The Story
Why it exists.
The beginning
Mojitos calm the soul, or so the theory goes. Proad took that premise and handed it to Sophie Labbé, asking her to build a fragrance around the idea of whispered calm captured in a bottle. The result is a mint-forward composition that borrows the cocktail's spirit: bright, cooling, immediately refreshing. But Labbé wasn't interested in making a literal interpretation. She layered in basil for herbal complexity, blackcurrant for depth, and grounded everything in cedarwood and musk. The name says mojito. The fragrance says something more lasting.

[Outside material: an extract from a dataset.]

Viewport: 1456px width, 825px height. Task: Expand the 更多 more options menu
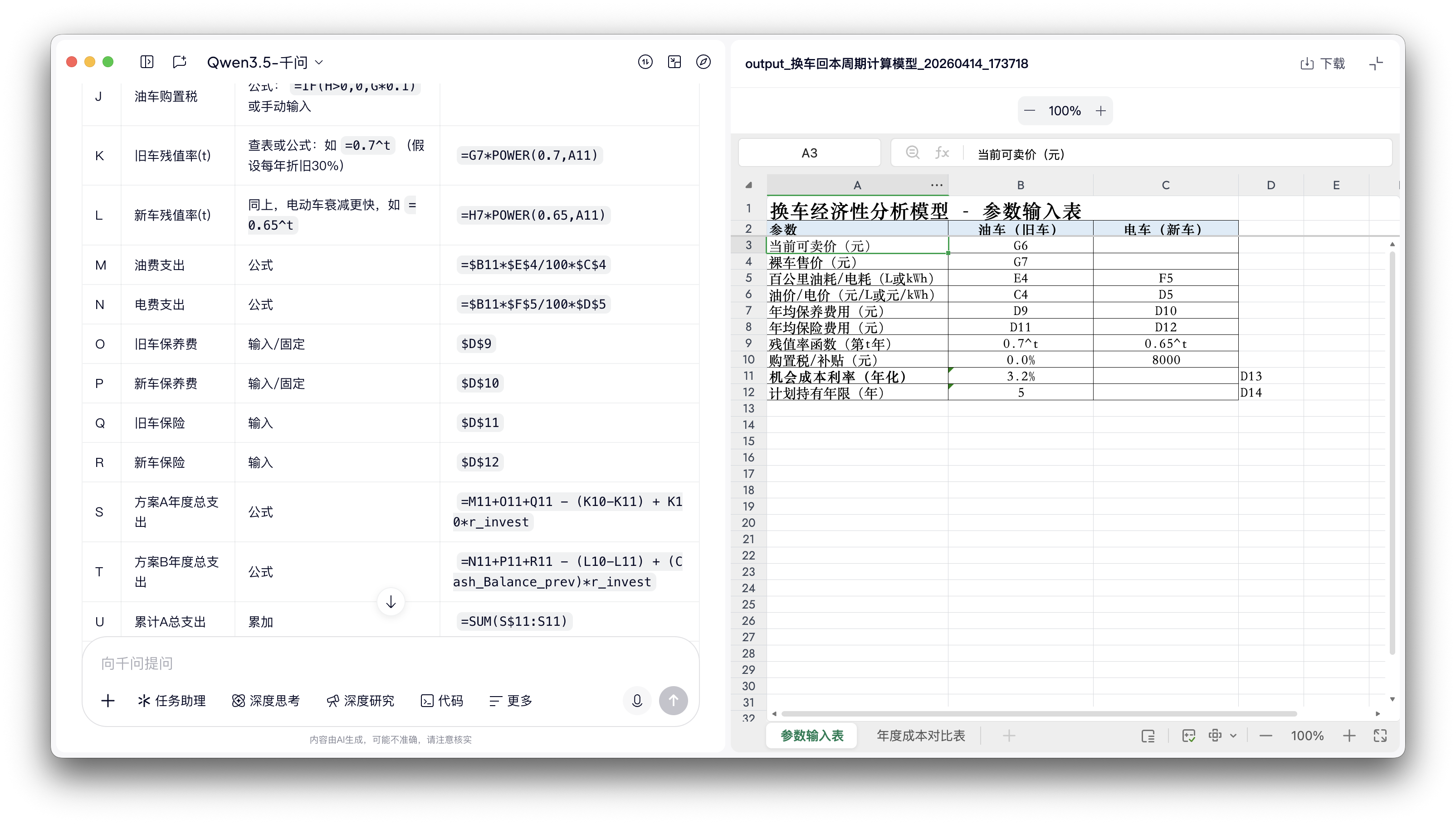510,701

What makes this work is the hand-off. Mint opens bright and cool, the kind of clarity that feels like stepping into shade after sun. But it doesn't stay there. Basil arrives to complicate things, aromatic, slightly green, less obvious than mint but more interesting. Blackcurrant adds a dark berry note that catches you off guard in a fragrance called mojito. And then there's the base: cedarwood and musk. Nothing flashy. Just warmth that stays close, that lingers after the top notes fade. It's a perfume that earns its longevity by not trying to announce itself.
The evolution
The opening is all mint and lime, sharp and immediate. Citrus sparkle cuts through the first hour like ice clinking in a glass. Then the herbs arrive, basil enters around the 30-minute mark, softening the sharpness into something more aromatic. Blackcurrant follows, a dark fruit note that feels unexpected in a mojito-inspired scent but works. The drydown is quiet: cedarwood and musk settling close to the skin, fading to a warm trace you catch on your wrist hours later. Moderate sillage throughout. Nothing announces itself, but everything arrives.
Cultural impact
Proad joins a growing wave of Thai and Southeast Asian niche fragrance houses reimagining fresh, herbal scent profiles with warm woody foundations. The Rhythm of the Soul collection, launched in 2025, positions evocative, literary-inspired naming as a core identity pillar alongside the scents themselves. While Western luxury houses have long used conceptual storytelling in marketing, this approach remains relatively fresh in Asian niche perfumery, where fragrance culture is maturing rapidly alongside growing middle-class interest in artisanal goods. The mint-and-herbs genre itself reflects broader wellness trends favoring clean, calming scents over heavy orientals.